Katherine Noyes wrote a rebuttal that pretty much attacked Bradley for saying Linux only makes up 1% of the desktop market. She goes on to rant amazingly for Linux on the desktop is not dead yet. She makes some great points and finished by agreeing with us on the fact that while Tablets are here we certainly not seeing the end of the PC era as lots of people would like us to believe.
Bradley can’t seem to just let this die and write another even more insulting response. He goes off again about how few people are using Linux on the desktop. He is of course forgetting that Linux is only sold, the numbers he is using, on about 30-40 models of PC’s. Most of those are from Linux Speciality builders not the mainstream builders. This isn’t to say none of them are the big builders, except Apple of course, all have a few PC’s you can buy with Linux. What he is missing is people like me and many friends of mine who are repurposing old PC’s as Linux machines. I know of a few companies that are also doing this for Kiosks, Point of Sale/Service Machines, School terminal servers and Terminal emulators. So while Linux may not be a contender yet they are moving in and picking off the low hanging fruit. So like the improvements we have seen in the interface and easy of install the number of users is growing fast.
At this point I thought the story would be over. Then the Mayor of Munich came out last week and gave an interview about how easy, fast and cheaply they have managed to switch over to their own custom version of Linux called LiMux. Even with them spinning their own version, standing up a development environment, hiring staff to do all of this, they still will save 4 Million Euros in the switch. Then an additional 2.8 Million Euros each year in lowered/eliminated license fees. Then there is the fact that helpdesk calls complaining about the change dropped from 70 a month to just 46 as the number of PC’s running LiMux increased from 1,500 to 9500. It’s stories like these that will make CEO’s and more likely CFO’s sit up and take notice. This isn’t a small business, it’s not a simple environment, it’s a large cities entire infrastructure being converted to Linux.
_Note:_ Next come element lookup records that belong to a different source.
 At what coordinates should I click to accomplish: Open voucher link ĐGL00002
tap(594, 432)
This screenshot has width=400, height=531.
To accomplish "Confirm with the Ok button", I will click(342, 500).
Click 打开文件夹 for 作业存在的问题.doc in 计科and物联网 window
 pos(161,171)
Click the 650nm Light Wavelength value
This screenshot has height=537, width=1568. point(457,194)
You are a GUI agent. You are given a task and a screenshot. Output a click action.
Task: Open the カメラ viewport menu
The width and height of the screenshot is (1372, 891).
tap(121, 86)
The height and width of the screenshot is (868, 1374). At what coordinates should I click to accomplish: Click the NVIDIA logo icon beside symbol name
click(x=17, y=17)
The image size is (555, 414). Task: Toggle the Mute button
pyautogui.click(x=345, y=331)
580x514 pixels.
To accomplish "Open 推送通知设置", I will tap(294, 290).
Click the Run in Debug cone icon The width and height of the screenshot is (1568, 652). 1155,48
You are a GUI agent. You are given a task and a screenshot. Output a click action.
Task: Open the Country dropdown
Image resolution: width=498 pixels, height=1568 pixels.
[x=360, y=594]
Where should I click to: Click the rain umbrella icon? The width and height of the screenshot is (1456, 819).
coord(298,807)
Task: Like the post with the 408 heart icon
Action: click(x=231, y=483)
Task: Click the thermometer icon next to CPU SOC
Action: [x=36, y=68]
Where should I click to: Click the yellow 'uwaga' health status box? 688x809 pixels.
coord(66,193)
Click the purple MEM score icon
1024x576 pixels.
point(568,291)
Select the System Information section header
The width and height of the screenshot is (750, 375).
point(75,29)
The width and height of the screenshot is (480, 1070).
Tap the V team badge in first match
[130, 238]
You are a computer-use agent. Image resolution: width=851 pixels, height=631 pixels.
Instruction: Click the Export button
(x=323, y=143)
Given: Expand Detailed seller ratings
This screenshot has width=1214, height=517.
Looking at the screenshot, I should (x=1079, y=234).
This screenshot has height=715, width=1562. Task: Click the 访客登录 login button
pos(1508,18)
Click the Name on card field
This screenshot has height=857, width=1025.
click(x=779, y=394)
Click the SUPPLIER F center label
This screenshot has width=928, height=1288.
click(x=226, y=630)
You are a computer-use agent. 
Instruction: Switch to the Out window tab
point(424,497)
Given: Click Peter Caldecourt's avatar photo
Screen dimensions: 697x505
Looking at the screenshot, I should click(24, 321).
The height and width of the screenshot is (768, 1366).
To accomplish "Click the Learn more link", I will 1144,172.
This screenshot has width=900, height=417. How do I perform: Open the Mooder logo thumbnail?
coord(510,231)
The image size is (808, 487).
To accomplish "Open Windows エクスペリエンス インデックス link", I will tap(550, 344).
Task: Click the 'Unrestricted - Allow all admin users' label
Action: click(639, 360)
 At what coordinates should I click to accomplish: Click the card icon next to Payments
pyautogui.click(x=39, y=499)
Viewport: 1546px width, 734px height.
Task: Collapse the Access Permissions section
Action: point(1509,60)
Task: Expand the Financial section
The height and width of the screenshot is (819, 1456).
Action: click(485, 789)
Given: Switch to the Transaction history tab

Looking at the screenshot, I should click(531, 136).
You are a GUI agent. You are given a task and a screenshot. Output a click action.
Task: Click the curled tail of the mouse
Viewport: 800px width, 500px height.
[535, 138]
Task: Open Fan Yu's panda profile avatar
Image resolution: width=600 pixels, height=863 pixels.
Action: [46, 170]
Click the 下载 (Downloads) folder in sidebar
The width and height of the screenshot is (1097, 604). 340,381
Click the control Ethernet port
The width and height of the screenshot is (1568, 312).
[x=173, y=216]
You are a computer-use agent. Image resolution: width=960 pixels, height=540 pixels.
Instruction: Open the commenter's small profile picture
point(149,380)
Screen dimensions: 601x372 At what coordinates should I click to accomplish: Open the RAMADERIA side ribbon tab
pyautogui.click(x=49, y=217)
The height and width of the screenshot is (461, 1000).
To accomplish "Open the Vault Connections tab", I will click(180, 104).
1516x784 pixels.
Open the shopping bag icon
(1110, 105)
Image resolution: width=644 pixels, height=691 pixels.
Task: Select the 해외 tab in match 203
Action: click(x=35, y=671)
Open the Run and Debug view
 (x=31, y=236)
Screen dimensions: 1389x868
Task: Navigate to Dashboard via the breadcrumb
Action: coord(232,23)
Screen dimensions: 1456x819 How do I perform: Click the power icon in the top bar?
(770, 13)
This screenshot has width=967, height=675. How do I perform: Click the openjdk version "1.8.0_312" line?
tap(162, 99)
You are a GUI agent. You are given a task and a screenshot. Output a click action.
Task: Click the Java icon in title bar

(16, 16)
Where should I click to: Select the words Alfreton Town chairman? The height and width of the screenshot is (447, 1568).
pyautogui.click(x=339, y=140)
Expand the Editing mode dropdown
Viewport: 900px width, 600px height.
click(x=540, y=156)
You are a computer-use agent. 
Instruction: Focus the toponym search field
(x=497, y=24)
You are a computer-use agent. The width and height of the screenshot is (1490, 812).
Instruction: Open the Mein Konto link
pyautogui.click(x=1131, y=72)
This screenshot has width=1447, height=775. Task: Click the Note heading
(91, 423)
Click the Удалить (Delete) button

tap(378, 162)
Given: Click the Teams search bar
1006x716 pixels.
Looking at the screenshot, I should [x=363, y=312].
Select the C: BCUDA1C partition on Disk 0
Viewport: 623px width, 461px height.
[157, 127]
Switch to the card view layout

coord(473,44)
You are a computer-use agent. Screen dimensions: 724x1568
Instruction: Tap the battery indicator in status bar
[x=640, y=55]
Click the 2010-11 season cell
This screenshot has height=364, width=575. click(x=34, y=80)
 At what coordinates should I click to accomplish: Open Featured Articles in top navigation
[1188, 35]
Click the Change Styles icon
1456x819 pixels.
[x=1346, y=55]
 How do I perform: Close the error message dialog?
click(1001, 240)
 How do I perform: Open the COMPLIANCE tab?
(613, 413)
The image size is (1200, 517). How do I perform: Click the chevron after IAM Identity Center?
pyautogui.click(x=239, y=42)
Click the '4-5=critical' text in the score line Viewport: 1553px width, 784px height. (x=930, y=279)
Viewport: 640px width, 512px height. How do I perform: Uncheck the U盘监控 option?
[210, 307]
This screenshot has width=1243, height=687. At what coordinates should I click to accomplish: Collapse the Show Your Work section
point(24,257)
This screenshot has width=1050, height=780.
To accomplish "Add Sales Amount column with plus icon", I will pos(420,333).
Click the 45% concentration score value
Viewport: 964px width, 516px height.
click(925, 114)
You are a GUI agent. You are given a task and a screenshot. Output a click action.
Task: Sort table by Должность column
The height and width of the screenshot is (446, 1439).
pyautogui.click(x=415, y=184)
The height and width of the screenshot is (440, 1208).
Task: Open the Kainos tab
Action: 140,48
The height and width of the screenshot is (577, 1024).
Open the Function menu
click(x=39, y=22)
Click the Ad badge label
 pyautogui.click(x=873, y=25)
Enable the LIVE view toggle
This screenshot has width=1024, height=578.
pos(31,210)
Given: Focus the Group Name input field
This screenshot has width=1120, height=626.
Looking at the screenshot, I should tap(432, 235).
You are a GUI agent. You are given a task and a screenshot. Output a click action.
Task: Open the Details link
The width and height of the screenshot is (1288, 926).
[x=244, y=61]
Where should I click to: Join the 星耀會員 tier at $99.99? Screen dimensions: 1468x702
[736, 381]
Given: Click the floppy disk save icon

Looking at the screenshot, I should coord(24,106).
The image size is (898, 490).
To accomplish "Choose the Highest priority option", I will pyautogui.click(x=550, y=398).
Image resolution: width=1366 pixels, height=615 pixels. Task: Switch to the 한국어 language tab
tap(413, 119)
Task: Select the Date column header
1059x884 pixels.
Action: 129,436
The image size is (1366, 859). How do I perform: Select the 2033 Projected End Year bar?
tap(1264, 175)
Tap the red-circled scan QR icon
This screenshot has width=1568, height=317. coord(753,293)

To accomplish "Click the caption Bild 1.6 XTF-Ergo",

What else comes close to a modern Enterprise.
So in conclusion, yes you should look to see if you could switch out some Windows machines with Linux. The exercise and evaluation of whether it’s possible is relatively cheap, fast and low impact. If you could save even 25% off your Windows related software fees wouldn’t it be worth it?
The folks over at TechNewsWorld.com did a nice job breaking down a recent series of debates about Linux and how good it is. We should all be looking to promote our little underdog and celebrate it’s dominance in the Server and Embedded arena’s.